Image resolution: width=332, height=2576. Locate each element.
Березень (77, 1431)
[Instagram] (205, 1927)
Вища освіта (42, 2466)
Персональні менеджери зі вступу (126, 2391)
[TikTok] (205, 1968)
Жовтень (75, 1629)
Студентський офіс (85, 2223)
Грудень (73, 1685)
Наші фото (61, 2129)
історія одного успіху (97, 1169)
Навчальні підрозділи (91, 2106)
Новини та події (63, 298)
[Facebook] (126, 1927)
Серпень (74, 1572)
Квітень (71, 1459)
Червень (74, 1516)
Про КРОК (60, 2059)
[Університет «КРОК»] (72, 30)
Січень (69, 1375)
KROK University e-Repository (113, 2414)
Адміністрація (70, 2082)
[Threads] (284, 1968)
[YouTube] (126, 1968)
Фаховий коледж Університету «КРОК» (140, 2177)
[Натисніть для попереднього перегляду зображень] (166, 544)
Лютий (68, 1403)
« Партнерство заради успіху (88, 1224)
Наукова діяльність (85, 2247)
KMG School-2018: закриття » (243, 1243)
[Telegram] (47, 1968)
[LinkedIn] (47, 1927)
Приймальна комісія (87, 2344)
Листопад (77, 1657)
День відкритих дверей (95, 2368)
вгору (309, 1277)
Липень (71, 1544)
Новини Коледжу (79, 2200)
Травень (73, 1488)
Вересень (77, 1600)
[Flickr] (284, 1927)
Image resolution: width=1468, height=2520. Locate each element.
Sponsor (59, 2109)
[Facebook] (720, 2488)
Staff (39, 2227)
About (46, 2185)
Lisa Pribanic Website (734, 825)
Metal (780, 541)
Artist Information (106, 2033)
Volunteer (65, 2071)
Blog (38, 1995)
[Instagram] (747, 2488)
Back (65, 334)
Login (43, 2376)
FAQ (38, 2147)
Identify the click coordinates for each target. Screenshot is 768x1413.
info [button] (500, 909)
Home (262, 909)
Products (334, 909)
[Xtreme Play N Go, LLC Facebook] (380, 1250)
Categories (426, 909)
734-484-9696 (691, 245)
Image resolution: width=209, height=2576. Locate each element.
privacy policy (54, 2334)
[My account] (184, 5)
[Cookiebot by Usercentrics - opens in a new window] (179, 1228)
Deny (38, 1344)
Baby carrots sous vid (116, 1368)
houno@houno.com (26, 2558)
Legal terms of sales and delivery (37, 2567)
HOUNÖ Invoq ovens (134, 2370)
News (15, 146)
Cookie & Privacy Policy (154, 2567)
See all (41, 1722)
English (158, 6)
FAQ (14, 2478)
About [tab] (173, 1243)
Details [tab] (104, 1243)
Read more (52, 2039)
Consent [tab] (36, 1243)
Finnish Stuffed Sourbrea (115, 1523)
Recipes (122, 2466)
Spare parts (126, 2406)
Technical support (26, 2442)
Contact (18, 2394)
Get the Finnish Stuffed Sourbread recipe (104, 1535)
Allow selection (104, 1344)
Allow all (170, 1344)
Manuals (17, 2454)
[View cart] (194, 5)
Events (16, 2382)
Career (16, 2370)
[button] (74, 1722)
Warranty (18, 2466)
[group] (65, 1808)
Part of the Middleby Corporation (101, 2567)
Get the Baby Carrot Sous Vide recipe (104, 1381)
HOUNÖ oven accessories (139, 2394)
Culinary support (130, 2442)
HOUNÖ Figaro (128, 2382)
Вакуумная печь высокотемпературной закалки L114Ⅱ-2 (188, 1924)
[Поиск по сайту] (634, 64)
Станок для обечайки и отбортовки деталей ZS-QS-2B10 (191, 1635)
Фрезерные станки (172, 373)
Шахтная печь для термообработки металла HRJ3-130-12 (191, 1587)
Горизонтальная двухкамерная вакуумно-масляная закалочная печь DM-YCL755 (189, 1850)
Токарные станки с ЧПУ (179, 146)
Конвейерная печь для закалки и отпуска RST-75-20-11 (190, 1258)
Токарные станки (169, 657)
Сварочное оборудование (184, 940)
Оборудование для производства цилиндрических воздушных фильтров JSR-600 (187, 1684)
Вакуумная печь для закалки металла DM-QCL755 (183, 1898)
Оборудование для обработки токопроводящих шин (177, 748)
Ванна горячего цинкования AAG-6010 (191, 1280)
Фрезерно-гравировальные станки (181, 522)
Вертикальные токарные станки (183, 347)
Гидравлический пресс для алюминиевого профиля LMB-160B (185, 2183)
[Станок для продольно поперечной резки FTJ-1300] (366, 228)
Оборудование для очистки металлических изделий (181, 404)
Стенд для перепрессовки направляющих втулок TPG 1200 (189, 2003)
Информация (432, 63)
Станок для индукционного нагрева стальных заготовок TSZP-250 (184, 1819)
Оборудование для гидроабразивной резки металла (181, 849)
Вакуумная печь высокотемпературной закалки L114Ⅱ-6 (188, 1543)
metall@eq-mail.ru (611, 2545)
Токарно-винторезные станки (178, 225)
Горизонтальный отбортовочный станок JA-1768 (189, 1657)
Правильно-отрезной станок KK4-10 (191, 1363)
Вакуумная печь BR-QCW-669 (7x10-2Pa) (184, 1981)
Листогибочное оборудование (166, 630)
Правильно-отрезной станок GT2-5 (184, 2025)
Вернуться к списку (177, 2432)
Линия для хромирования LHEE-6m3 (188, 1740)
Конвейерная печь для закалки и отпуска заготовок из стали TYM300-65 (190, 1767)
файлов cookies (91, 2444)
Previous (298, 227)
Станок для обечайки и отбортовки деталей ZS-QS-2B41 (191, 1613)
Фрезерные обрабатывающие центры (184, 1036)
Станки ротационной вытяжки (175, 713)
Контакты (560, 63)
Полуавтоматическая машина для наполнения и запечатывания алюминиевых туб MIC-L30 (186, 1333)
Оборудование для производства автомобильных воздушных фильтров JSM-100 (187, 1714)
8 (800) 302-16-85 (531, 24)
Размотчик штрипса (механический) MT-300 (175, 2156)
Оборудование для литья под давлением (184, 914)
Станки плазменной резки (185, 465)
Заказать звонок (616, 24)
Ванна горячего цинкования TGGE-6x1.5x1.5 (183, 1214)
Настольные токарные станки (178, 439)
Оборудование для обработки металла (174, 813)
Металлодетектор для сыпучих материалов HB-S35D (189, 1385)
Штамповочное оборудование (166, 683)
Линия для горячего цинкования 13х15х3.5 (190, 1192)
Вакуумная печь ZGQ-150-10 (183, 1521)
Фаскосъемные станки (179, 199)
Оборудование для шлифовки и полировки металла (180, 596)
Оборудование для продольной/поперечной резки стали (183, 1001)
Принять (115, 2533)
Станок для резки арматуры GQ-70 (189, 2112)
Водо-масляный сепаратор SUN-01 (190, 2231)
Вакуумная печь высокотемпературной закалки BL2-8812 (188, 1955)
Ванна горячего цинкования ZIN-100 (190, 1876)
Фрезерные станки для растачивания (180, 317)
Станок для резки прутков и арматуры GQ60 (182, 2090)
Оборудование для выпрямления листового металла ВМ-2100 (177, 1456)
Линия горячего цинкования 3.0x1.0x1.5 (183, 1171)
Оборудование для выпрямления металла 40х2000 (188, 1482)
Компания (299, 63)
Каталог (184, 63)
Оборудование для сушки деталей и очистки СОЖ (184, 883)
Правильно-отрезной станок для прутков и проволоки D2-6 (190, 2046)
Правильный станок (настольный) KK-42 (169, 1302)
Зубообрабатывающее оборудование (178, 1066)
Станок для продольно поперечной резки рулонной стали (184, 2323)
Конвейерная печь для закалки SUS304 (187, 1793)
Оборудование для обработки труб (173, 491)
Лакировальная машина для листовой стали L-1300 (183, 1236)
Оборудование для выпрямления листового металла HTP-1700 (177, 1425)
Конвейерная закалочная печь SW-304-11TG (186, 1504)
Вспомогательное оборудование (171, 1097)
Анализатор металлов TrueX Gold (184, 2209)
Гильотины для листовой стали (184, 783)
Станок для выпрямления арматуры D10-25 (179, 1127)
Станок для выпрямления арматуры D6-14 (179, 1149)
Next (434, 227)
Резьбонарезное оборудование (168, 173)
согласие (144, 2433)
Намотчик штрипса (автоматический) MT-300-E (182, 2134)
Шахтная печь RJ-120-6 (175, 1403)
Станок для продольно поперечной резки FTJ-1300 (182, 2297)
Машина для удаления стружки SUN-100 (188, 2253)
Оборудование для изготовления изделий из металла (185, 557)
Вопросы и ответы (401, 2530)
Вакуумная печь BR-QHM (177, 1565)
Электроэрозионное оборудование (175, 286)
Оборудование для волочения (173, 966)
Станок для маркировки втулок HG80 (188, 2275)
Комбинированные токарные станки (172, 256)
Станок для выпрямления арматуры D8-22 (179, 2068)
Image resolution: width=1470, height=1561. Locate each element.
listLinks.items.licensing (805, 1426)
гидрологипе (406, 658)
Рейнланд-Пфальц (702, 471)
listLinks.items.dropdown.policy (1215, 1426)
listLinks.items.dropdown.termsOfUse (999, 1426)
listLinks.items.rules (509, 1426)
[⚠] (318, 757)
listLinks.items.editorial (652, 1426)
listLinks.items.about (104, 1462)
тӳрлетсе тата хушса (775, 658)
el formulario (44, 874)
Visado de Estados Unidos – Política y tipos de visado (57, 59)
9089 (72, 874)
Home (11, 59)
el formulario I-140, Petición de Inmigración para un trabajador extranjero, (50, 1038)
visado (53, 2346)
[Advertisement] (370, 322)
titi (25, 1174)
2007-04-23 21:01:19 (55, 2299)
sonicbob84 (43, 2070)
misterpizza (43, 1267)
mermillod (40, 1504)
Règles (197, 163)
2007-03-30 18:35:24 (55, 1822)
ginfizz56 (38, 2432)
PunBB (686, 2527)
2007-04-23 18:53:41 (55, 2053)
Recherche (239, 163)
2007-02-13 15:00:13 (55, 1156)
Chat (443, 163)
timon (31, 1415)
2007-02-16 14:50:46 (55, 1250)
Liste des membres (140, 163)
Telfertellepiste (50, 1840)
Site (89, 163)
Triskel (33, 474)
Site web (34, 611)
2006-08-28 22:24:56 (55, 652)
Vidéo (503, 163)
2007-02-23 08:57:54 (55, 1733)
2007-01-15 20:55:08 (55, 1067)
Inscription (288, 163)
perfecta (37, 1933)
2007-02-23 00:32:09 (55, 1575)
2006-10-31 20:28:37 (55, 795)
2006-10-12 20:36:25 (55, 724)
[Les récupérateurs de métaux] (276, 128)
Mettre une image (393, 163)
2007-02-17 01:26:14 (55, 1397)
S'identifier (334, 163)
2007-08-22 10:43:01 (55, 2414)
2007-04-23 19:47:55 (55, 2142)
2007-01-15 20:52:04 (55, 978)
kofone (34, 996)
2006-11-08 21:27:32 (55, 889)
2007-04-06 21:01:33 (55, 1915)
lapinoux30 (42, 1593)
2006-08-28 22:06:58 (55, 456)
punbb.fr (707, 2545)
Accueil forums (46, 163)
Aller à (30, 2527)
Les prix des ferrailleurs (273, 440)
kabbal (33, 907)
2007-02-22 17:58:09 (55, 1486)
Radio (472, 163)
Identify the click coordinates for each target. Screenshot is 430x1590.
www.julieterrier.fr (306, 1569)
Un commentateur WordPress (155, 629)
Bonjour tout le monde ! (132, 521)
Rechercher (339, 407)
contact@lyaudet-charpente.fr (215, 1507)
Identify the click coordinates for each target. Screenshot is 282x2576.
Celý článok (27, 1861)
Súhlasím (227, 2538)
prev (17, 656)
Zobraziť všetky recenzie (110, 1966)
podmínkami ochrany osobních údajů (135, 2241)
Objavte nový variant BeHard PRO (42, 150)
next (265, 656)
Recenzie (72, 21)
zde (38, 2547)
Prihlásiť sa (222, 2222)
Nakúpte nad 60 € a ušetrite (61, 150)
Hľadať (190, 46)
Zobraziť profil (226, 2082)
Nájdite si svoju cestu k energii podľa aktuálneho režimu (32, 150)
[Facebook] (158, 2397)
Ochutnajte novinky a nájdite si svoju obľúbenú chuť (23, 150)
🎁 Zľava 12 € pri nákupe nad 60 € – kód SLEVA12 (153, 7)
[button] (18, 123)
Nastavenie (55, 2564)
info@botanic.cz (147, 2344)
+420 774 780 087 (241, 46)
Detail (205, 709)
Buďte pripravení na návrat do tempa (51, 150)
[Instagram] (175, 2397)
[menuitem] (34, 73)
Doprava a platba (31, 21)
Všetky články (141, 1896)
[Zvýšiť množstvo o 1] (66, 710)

- **TO DO**:
Working from the material above, restate word for word the lines between the line with "Allow selection (104, 1344)" and the line with "Вакуумная печь BR-QCW-669", both included, and only those.

- **SOLUTION FOR THIS TASK**:
Allow selection (104, 1344)
Allow all (170, 1344)
Manuals (17, 2454)
[View cart] (194, 5)
Events (16, 2382)
Career (16, 2370)
[button] (74, 1722)
Warranty (18, 2466)
[group] (65, 1808)
Part of the Middleby Corporation (101, 2567)
Get the Baby Carrot Sous Vide recipe (104, 1381)
HOUNÖ oven accessories (139, 2394)
Culinary support (130, 2442)
HOUNÖ Figaro (128, 2382)
Вакуумная печь высокотемпературной закалки L114Ⅱ-2 (188, 1924)
[Поиск по сайту] (634, 64)
Станок для обечайки и отбортовки деталей ZS-QS-2B10 (191, 1635)
Фрезерные станки (172, 373)
Шахтная печь для термообработки металла HRJ3-130-12 (191, 1587)
Горизонтальная двухкамерная вакуумно-масляная закалочная печь DM-YCL755 (189, 1850)
Токарные станки с ЧПУ (179, 146)
Конвейерная печь для закалки и отпуска RST-75-20-11 (190, 1258)
Токарные станки (169, 657)
Сварочное оборудование (184, 940)
Оборудование для производства цилиндрических воздушных фильтров JSR-600 (187, 1684)
Вакуумная печь для закалки металла DM-QCL755 (183, 1898)
Оборудование для обработки токопроводящих шин (177, 748)
Ванна горячего цинкования AAG-6010 (191, 1280)
Фрезерно-гравировальные станки (181, 522)
Вертикальные токарные станки (183, 347)
Гидравлический пресс для алюминиевого профиля LMB-160B (185, 2183)
[Станок для продольно поперечной резки FTJ-1300] (366, 228)
Оборудование для очистки металлических изделий (181, 404)
Стенд для перепрессовки направляющих втулок TPG 1200 (189, 2003)
Информация (432, 63)
Станок для индукционного нагрева стальных заготовок TSZP-250 (184, 1819)
Оборудование для гидроабразивной резки металла (181, 849)
Вакуумная печь высокотемпературной закалки L114Ⅱ-6 (188, 1543)
metall@eq-mail.ru (611, 2545)
Токарно-винторезные станки (178, 225)
Горизонтальный отбортовочный станок JA-1768 (189, 1657)
Правильно-отрезной станок KK4-10 (191, 1363)
Вакуумная печь BR-QCW-669 (7x10-2Pa) (184, 1981)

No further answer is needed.